Yes, it works. Thank you.
Although I like to option to transfer the console in graphical mode.


Thank you "UNIXgod" for over the issue.
Thank you "bes" for the good properties of the console settings.

Thank you all.


----------



## nickednamed (Aug 6, 2011)

Thanks guys. 

That is just what I've been trying to work out!

I now have a nice, high-res console.

Dvtm has just become 10 times more useful.


----------



## UNIXgod (Aug 6, 2011)

nickednamed said:
			
		

> Thanks guys.
> 
> That is just what I've been trying to work out!
> 
> ...



dvtm rocks.


----------



## valsorym (Aug 12, 2011)

I think what "tmux" better, than "dvtm" or "screen".
It is mine subject opinion.


----------



## nickednamed (Aug 14, 2011)

I actually prefer to use tmux. But it kept crashing or freezing on me, so i use dvtm which has never crashed on me.


----------



## valsorym (Aug 14, 2011)

> Originally Posted by *nickednamed*.
> I actually prefer to use tmux.
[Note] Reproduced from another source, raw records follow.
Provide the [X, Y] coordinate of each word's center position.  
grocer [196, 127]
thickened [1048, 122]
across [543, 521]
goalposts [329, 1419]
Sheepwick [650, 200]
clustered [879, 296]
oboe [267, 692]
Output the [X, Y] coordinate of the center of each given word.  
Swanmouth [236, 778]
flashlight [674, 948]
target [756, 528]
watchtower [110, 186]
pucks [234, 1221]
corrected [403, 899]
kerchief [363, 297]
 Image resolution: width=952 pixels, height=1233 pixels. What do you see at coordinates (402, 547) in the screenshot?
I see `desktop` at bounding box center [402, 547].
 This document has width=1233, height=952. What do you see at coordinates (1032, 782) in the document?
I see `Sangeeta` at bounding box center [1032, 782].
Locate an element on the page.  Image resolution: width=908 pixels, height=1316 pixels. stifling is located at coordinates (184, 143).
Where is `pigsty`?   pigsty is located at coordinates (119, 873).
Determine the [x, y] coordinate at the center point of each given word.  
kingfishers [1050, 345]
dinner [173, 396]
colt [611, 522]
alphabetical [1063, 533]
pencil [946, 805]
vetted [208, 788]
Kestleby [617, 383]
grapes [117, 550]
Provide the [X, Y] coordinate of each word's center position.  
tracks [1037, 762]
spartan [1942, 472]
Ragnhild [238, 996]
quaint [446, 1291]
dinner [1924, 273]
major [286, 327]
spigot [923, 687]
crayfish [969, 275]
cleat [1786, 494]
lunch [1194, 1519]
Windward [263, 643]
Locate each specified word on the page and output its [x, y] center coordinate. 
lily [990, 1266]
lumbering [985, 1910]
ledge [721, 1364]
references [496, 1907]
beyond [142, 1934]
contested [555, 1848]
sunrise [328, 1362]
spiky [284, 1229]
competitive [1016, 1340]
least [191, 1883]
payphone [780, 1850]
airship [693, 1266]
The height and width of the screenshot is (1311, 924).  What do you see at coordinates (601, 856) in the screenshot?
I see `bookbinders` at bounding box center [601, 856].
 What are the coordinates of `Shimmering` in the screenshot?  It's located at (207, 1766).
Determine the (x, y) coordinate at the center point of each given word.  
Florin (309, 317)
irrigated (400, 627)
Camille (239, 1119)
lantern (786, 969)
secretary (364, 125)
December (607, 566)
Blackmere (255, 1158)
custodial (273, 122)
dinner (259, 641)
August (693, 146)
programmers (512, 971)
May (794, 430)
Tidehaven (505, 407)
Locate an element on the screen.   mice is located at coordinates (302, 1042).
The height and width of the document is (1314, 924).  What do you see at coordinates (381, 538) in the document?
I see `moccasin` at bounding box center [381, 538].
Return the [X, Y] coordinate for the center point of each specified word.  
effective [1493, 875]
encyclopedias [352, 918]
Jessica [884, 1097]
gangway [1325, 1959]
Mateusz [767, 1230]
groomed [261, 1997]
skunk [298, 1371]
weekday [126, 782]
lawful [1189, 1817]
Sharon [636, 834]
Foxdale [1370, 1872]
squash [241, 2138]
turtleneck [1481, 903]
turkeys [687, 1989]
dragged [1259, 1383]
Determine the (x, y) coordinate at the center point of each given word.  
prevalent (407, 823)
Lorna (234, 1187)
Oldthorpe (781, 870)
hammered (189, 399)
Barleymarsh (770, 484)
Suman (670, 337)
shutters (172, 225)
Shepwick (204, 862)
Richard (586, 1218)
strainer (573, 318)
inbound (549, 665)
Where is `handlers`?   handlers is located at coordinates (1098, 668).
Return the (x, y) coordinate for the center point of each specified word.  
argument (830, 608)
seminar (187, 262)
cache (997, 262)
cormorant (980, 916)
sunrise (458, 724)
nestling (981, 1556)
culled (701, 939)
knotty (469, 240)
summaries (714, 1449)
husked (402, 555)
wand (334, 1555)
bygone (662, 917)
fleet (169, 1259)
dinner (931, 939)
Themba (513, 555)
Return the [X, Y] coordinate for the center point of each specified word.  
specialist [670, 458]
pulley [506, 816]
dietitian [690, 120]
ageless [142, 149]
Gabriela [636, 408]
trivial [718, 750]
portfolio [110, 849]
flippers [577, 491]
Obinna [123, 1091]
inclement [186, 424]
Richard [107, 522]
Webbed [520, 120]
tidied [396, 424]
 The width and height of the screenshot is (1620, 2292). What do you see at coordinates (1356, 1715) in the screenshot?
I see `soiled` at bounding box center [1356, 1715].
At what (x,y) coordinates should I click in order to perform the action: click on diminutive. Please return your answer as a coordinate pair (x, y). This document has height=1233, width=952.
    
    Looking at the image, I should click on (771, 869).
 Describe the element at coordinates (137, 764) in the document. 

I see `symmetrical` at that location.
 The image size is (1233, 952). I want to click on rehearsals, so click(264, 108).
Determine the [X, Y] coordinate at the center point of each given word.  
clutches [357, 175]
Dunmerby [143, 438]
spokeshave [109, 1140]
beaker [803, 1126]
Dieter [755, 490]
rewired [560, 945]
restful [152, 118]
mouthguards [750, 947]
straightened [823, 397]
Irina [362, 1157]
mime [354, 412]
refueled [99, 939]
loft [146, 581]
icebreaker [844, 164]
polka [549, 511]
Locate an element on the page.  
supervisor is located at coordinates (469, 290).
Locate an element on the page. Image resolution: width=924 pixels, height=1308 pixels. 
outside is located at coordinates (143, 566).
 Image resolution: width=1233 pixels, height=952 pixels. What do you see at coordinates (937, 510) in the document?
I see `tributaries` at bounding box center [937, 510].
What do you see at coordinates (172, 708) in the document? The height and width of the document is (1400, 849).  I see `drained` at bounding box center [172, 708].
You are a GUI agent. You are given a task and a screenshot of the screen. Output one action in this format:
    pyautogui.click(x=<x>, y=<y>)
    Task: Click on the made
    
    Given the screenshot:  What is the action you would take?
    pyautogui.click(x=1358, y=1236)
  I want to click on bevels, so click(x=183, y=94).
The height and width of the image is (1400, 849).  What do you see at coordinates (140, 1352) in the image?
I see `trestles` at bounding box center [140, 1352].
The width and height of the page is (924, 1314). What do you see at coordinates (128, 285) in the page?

But it kept crashing or freezing on me, so i use dvtm which has never crashed on me.



Yes, You are right.
If I show of a large file, tmux spoils the whole screen ..
Without a doubt - the idea tmux good, but it works - wants the best.
I also probably will move on dvtm.
Thanks.


----------



## jrm@ (Aug 14, 2011)

doorways said:
			
		

> Yes, You are right.
> If I show of a large file, tmux spoils the whole screen ..



/usr/bin/reset often fixes things.  This page might be helpful: http://docstore.mik.ua/orelly/unix/upt/ch42_04.htm


----------



## valsorym (Aug 14, 2011)

Thanks.


----------